Extracted records

* * *

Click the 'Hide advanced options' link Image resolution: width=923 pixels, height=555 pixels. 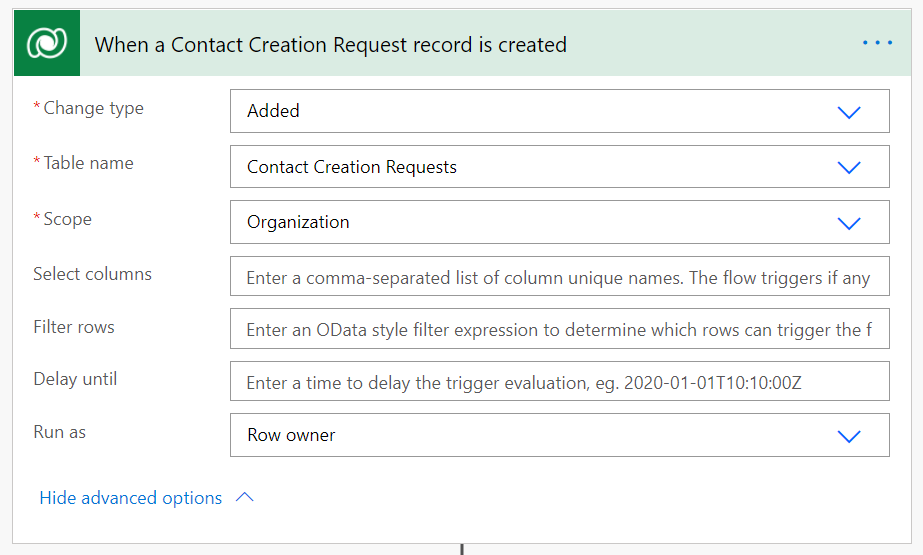click(x=130, y=498)
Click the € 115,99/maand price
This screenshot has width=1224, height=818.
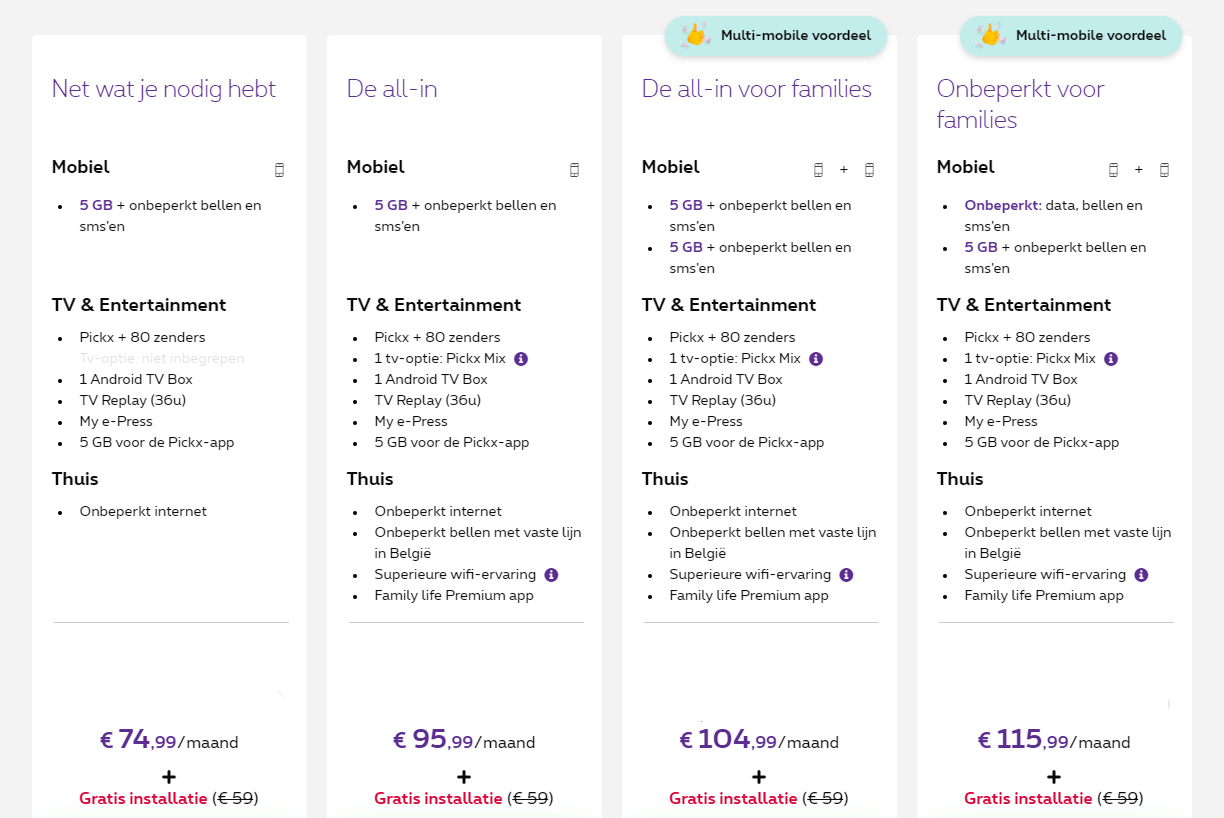[1054, 741]
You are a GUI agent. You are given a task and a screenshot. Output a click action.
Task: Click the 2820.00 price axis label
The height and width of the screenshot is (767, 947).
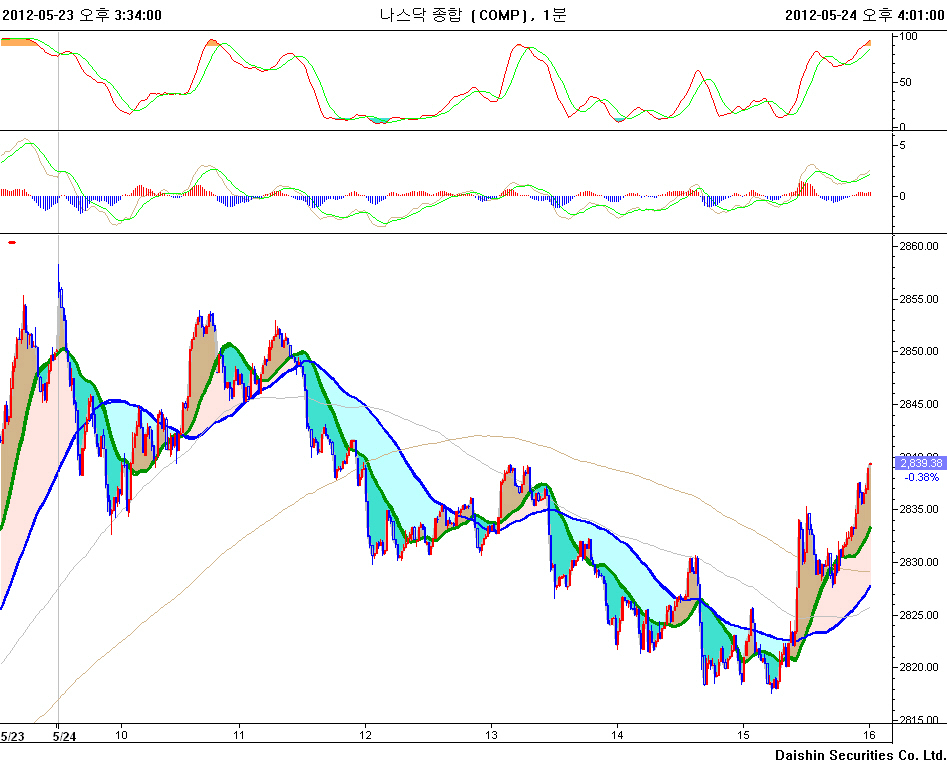[918, 668]
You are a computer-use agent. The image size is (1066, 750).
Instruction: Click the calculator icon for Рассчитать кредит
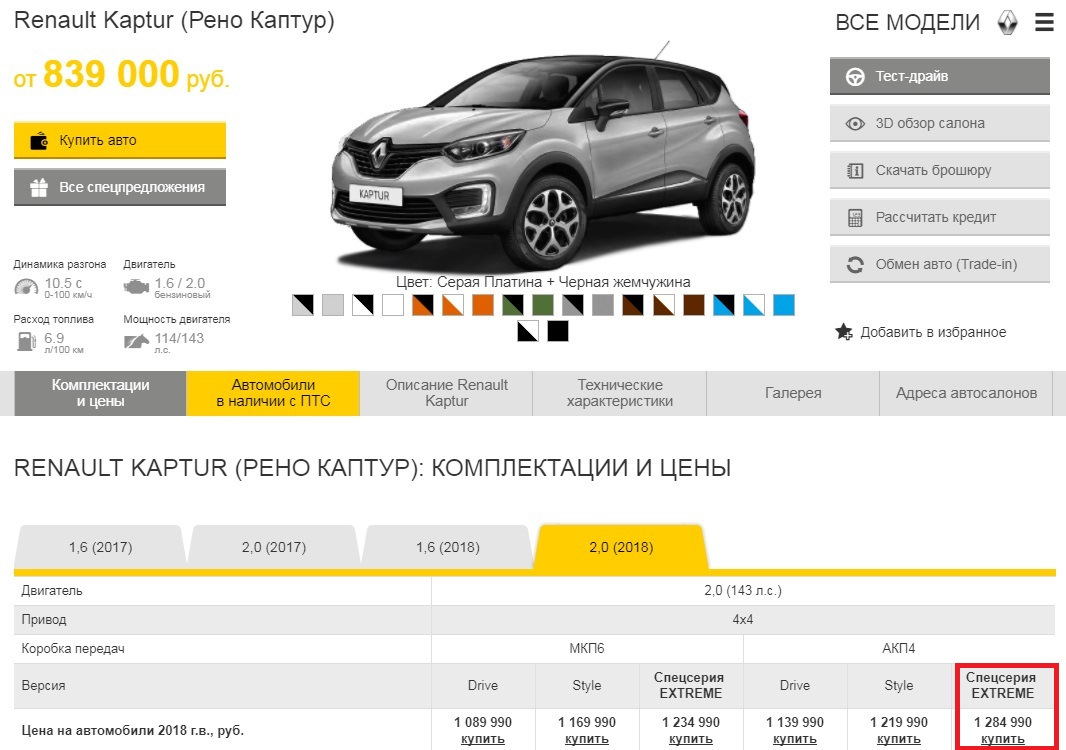(855, 218)
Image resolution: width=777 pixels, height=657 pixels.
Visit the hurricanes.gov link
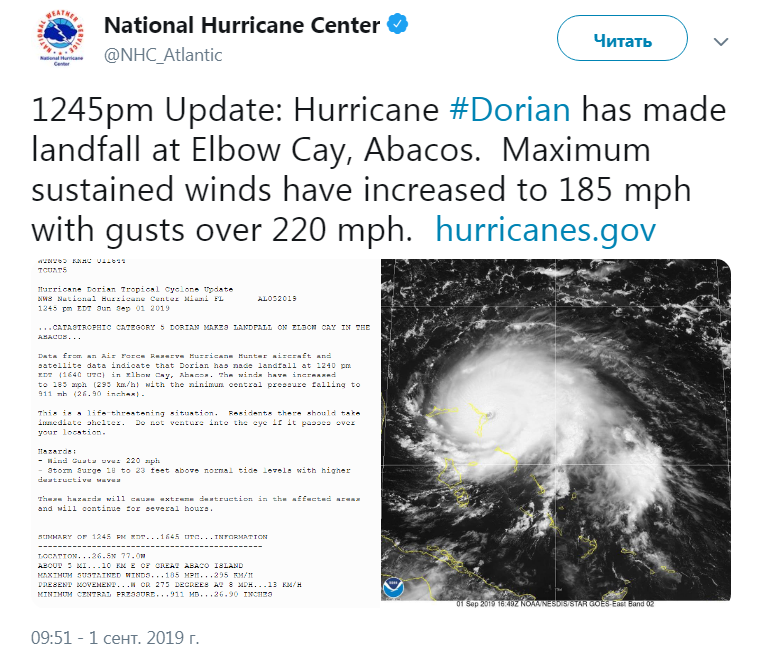[x=545, y=230]
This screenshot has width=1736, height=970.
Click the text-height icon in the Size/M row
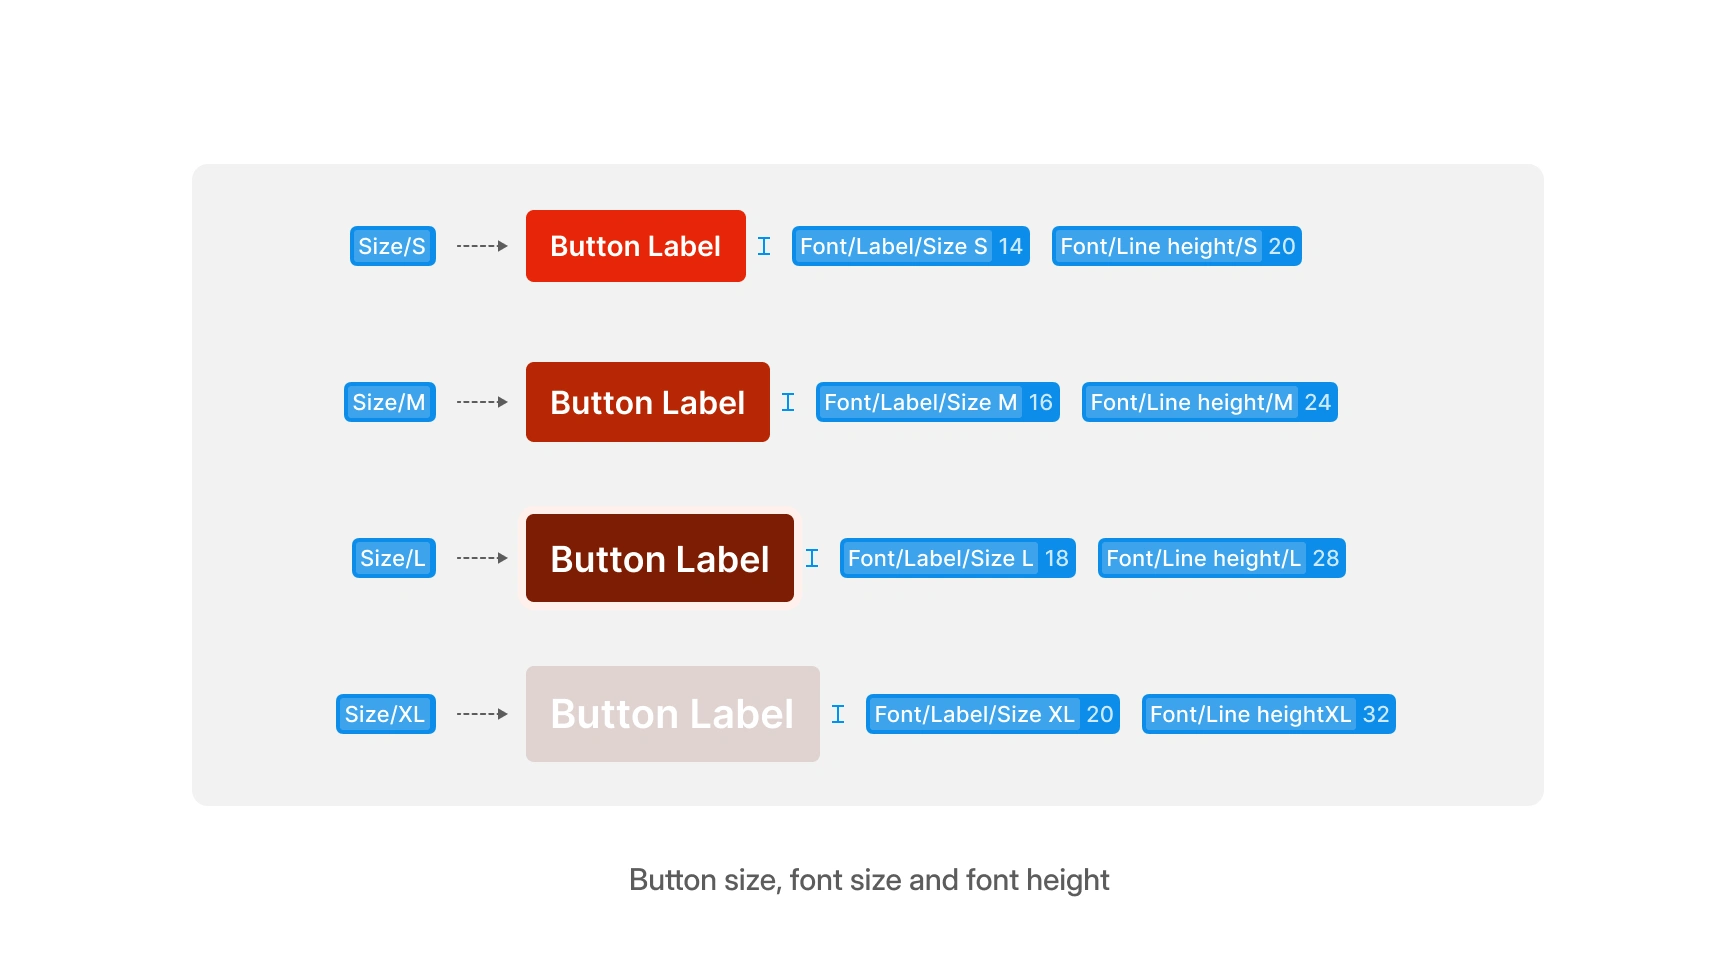pyautogui.click(x=788, y=402)
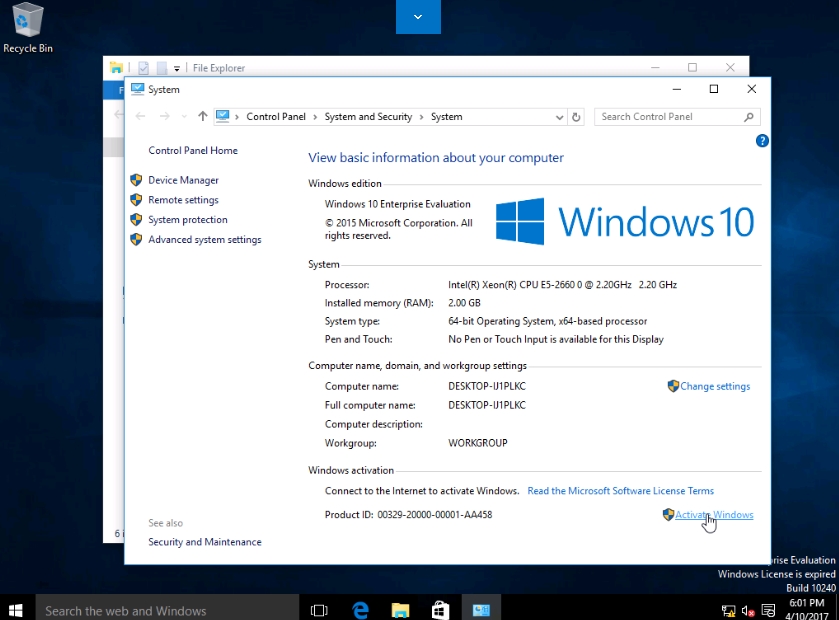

* * *

• **Your goal**: Only the lines from the one holding "You are a computer-use" through the last line of the records should be output, please, exactly and without any pictures.

• **Answer section**:
You are a computer-use agent. The image size is (1066, 750).
Instruction: Click the calculator icon for Рассчитать кредит
(855, 218)
Image resolution: width=777 pixels, height=657 pixels.
Visit the hurricanes.gov link
[x=545, y=230]
This screenshot has width=1736, height=970.
Click the text-height icon in the Size/M row
pyautogui.click(x=788, y=402)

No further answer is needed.